In this letter to CEO Vikram Pandit, Mr. Rubin added, "As you know, when we officially changed my title six months ago, my first choice had been also to reduce my advisory and client-oriented role. However, after you and I spoke, I decided to continue in those roles as you and your management team settled in and began to implement proactively your program of substantial and important changes at Citi. But now, as you and your team have made the tough decisions I mentioned earlier and established yourselves, the time has come for me to reshape the structure of my life." (In other words, "Things are getting a little hot around here, and, hey, I really don't need this aggravation any more. I made my nut.")
After ten years of providing expensive advice, Mr. Rubin bristled when criticized for his role as an adviser to the bank which he counseled to take on extreme levels of risk in the mortgage market, telling the Wall Street Journal in November that he could have "earned a lot more elsewhere."
Unfortunately an impairment calculation, whereby a company's assets are marked down on the corporate balance sheet to reflect current market rates, doesn't involve clawing back advisory fees paid to the knuckleheads who got you into the mess.
Mr.

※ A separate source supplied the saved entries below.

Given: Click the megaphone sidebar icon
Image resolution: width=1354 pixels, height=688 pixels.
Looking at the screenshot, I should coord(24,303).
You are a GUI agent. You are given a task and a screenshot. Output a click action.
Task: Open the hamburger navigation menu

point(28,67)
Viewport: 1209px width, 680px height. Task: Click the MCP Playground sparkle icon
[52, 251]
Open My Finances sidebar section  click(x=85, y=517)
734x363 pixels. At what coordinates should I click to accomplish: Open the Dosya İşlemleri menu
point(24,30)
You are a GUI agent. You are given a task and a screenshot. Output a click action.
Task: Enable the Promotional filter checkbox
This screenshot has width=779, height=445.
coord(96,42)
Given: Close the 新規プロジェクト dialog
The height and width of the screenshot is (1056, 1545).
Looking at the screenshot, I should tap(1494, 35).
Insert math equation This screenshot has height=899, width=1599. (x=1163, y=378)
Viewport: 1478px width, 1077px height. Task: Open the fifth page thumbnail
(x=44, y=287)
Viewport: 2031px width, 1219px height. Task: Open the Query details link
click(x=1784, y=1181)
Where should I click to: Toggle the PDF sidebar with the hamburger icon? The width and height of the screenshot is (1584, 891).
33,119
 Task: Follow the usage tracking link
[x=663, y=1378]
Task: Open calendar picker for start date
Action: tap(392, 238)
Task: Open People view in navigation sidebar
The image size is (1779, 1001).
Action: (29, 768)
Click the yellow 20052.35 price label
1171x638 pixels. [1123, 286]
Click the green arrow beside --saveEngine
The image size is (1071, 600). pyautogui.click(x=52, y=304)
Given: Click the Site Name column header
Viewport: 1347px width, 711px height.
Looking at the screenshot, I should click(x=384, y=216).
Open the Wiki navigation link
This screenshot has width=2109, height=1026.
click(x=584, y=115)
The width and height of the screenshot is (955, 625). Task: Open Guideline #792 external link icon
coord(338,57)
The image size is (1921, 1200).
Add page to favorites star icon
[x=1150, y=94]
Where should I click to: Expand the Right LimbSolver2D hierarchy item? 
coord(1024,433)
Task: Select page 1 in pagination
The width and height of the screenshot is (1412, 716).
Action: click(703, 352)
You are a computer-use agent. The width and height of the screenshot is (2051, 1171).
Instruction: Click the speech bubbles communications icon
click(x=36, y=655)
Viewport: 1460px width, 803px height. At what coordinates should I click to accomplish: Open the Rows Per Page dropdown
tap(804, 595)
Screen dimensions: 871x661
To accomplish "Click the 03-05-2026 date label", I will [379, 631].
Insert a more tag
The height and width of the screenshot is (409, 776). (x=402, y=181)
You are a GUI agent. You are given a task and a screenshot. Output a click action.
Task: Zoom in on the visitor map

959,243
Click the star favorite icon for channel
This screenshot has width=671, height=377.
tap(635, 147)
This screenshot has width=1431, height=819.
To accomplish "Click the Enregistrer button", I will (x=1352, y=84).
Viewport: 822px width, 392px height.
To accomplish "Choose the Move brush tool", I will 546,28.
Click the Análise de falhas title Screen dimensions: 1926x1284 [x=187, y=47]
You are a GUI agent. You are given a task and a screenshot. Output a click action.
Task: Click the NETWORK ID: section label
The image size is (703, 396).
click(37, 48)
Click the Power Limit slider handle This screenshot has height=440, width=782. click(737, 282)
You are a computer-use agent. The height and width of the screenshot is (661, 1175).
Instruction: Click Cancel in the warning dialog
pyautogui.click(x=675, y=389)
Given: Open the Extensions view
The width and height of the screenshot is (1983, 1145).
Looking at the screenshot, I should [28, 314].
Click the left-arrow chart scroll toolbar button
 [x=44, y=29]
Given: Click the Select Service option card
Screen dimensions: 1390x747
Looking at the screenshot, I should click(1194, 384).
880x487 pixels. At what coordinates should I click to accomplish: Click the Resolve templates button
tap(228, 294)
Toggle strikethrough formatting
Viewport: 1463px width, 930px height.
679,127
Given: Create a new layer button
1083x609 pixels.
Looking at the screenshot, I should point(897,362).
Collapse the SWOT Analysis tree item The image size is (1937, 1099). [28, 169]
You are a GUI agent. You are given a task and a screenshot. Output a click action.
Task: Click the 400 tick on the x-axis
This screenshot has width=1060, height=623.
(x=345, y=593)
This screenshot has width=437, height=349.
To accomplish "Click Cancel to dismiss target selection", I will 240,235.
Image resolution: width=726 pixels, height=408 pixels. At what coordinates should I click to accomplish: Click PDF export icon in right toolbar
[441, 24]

Rubin, who was also an economic adviser to Barack Obama's campaign, served his country with distinction as Secretary of the Treasury under Bill Clinton, but since then he has taken on the characteristics of a twenty-first century Gordon Gecko by his "greed is good" self-enrichment at Citigroup, followed by his attempt to absolve himself of any responsibility in the bank's meltdown.
How many people do you know that after earning $115 million would dare to whine, "Don't blame me. I'm just an adviser, plus--hey--they were lucky to have me."?
Let's see: $115 million. That's roughly $1 million per month over ten years, with say, twenty work days per month, that makes $250,000 per week. Mr. Rubin withdrew from Citigroup the equivalent value of about one average foreclosure per week. Mr. Rubin could single-handedly help five-hundred foreclosed families remain in their homes, if he was so philanthropically inclined.